··· Data to use ···

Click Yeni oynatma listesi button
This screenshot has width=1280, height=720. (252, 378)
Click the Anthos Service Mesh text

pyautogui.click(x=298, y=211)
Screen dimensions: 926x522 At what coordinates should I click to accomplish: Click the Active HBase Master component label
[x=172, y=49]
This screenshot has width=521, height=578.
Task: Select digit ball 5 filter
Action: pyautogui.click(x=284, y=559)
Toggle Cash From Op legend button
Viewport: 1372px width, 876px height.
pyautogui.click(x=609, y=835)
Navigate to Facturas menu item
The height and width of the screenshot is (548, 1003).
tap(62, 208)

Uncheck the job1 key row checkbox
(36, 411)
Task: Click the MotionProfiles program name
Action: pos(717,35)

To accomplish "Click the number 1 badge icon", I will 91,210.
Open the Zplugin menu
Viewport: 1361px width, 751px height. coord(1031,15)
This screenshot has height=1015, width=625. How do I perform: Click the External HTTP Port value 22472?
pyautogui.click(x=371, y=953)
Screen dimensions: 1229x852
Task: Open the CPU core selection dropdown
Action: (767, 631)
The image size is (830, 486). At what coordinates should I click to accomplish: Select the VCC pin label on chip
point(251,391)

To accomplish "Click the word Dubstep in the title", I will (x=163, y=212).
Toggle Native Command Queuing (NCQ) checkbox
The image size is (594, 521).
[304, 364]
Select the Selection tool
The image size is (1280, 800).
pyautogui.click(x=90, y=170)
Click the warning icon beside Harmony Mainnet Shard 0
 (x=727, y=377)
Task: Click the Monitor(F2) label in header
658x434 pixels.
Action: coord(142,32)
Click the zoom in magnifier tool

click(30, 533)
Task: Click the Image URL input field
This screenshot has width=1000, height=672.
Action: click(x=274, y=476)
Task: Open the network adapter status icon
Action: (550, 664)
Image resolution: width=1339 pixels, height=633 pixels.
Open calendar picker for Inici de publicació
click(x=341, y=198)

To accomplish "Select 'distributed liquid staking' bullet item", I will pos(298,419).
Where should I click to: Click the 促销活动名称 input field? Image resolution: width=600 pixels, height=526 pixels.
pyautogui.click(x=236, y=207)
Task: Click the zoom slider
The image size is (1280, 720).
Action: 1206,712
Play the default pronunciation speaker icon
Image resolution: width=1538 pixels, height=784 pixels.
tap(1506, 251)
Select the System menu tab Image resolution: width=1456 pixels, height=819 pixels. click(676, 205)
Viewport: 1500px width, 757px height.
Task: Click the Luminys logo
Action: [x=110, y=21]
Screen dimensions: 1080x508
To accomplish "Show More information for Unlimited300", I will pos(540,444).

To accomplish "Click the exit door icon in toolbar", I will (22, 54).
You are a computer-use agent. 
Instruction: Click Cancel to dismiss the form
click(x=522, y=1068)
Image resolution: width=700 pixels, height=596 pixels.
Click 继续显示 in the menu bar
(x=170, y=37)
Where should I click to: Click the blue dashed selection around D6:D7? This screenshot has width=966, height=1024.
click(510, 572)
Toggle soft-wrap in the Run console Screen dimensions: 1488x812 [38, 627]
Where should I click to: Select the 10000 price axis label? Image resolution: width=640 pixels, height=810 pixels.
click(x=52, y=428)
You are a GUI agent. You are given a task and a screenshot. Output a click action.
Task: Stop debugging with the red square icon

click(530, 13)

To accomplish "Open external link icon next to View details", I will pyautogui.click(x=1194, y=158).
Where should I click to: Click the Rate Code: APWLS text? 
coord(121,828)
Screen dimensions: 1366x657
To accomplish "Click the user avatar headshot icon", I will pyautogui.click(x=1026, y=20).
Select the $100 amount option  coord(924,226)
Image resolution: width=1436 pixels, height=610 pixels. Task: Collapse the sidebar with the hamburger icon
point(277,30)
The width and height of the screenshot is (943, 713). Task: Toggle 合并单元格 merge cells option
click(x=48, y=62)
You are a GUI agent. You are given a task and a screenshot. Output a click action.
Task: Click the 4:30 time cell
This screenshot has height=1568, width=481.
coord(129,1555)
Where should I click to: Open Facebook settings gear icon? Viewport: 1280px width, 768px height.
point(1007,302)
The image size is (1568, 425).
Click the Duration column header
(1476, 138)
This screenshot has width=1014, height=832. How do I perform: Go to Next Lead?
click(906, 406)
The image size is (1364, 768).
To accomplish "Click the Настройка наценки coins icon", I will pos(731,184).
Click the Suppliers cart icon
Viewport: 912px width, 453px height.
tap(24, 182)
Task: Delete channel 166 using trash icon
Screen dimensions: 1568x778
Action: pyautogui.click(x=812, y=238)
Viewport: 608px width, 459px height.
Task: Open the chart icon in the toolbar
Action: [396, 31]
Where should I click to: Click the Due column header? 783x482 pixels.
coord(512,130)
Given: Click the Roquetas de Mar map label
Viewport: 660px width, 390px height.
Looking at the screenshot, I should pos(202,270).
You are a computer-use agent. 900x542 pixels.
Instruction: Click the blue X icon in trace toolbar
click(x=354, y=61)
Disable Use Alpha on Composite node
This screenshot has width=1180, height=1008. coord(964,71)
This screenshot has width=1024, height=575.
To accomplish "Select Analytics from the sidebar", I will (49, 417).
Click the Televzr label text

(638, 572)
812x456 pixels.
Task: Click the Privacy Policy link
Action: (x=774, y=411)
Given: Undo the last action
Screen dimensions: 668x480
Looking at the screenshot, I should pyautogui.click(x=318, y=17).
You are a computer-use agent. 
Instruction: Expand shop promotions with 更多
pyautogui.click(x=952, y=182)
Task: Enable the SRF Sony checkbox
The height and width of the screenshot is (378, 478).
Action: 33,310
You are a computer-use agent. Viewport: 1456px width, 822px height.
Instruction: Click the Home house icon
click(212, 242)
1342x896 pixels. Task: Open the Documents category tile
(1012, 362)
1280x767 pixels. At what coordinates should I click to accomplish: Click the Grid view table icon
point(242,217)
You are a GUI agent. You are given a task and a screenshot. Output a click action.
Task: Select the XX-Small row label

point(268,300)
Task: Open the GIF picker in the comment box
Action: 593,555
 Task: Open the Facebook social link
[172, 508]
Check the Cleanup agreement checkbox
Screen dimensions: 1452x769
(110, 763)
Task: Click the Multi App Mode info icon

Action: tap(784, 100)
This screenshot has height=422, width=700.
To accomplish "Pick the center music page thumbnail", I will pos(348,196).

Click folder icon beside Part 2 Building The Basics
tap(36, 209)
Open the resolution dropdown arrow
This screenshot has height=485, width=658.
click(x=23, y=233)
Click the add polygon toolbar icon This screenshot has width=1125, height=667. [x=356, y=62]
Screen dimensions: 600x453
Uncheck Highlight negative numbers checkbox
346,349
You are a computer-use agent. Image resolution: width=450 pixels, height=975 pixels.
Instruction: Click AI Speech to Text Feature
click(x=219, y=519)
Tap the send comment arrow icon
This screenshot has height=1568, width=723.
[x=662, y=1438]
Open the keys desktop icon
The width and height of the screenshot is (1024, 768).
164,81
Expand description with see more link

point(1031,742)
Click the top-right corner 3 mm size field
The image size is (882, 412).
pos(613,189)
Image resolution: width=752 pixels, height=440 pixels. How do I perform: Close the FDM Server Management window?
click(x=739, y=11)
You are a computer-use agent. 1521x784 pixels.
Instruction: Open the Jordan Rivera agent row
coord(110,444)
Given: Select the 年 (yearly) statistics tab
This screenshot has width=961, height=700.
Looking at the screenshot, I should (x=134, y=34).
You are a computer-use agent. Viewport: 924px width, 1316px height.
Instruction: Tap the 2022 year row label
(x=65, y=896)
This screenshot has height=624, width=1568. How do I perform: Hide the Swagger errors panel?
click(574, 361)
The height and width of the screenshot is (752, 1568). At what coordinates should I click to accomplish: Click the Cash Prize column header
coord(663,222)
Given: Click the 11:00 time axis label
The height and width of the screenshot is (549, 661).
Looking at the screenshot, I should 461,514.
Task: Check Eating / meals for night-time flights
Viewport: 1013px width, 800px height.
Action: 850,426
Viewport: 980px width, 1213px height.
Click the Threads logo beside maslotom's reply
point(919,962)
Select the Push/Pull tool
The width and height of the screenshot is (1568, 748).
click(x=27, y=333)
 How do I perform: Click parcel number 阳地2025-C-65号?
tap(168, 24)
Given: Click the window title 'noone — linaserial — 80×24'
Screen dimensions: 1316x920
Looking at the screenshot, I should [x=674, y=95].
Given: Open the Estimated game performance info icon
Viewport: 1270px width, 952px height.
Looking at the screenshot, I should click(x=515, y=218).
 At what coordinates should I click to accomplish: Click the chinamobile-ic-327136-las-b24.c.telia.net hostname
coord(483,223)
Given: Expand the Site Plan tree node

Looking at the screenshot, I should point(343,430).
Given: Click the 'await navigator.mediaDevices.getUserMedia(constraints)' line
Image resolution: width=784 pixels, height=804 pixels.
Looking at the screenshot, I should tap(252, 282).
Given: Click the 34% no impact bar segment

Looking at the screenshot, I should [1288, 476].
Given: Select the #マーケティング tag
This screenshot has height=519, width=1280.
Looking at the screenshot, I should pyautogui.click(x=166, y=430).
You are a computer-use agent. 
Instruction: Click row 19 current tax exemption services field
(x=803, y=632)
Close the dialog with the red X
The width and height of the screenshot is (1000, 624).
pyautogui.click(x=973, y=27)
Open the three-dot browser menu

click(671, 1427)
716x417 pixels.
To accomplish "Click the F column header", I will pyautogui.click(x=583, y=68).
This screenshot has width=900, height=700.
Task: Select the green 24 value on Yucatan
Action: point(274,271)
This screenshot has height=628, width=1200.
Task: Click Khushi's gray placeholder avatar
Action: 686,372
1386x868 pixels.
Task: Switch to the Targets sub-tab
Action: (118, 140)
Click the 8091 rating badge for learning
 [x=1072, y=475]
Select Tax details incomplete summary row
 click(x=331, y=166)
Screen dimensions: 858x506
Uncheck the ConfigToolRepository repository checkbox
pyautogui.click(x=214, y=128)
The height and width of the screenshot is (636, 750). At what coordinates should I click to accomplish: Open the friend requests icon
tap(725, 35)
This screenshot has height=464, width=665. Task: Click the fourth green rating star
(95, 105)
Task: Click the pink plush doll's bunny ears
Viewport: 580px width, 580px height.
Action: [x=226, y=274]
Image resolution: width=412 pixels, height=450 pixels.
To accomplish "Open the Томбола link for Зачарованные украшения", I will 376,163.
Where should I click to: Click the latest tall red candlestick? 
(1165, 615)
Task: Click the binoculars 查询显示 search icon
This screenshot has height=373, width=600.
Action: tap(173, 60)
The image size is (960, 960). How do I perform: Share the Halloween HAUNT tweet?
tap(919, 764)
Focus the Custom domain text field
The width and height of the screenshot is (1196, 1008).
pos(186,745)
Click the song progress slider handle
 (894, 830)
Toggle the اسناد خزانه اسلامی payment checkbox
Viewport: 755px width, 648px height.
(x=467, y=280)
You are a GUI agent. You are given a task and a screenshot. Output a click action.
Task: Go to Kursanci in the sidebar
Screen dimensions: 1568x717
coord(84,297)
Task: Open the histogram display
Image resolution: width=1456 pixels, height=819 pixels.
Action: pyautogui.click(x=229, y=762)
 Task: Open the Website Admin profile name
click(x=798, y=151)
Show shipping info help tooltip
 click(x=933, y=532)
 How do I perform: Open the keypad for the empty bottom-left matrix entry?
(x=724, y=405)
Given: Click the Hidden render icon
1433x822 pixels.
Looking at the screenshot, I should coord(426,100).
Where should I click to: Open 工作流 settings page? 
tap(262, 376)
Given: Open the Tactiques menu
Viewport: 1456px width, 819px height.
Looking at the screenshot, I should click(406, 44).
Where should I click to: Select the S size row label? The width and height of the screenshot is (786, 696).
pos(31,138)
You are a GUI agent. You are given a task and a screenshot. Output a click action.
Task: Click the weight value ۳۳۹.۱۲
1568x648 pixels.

···

Activity:
Report the total of lines above containing the string "time", and write nothing besides it.

Written response:
3